NEW YORK, May 5 -- The movement to give shareholders greater say on executive compensation marked a watershed Monday. At its annual shareholder meeting, Aflac, the large insurer, became the first major American company to give investors a vote on how senior managers are paid. Pay packages for the top five executives passed resoundingly.

But some corporate governance experts and activist shareholders said there might not be too many more moments like it. They said the "say-on-pay" campaign, which seemed to be catching fire as recently as six months ago, had lost some of its momentum.

More than halfway through the annual shareholder-meeting season, proposals aimed at giving stockholders an advisory vote on executive pay packages have failed to win widespread support. So far this year, just two such resolutions have garnered majority support, at Apple and at printer manufacturer Lexmark International. Neither has agreed to give shareholders a formal say.

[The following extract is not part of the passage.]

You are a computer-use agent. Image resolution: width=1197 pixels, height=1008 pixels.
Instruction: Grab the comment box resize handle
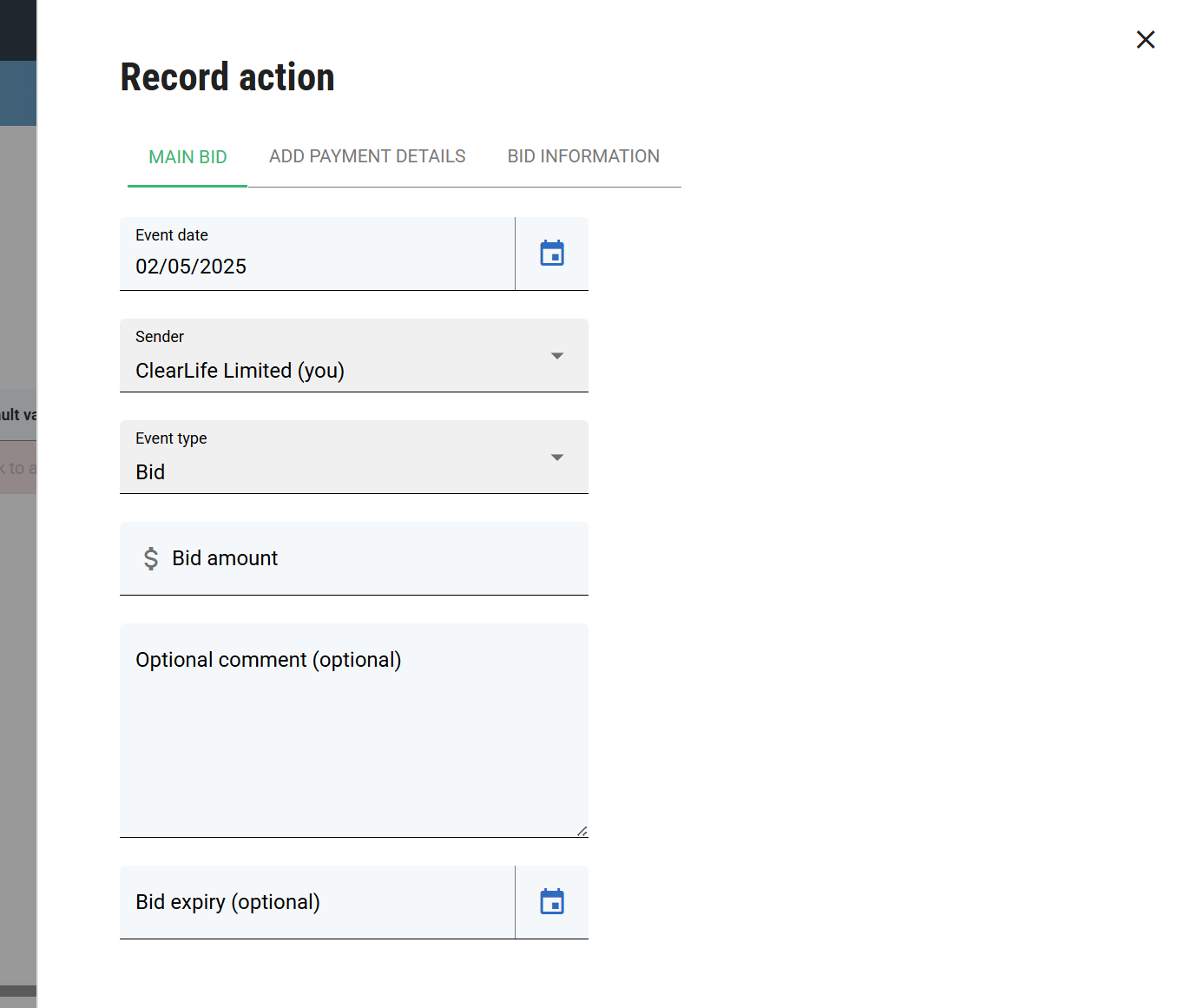pyautogui.click(x=582, y=832)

To the surprise of advocates, these measures have received less support than they did last year at most financial companies, despite anger over handsome executive payouts made as share prices plunged. At Citigroup, Merrill Lynch, Morgan Stanley, Wachovia and U.S. Bancorp, support for such proposals declined this season.

"I thought we'd have a couple of more majority votes earlier on," said Richard Ferlauto, director of pension-investment policy at the American Federation of State, County and Municipal Employees, which is sponsoring many of the more than 90 say-on-pay proposals. "There hasn't been an across-the-board breakthrough yet."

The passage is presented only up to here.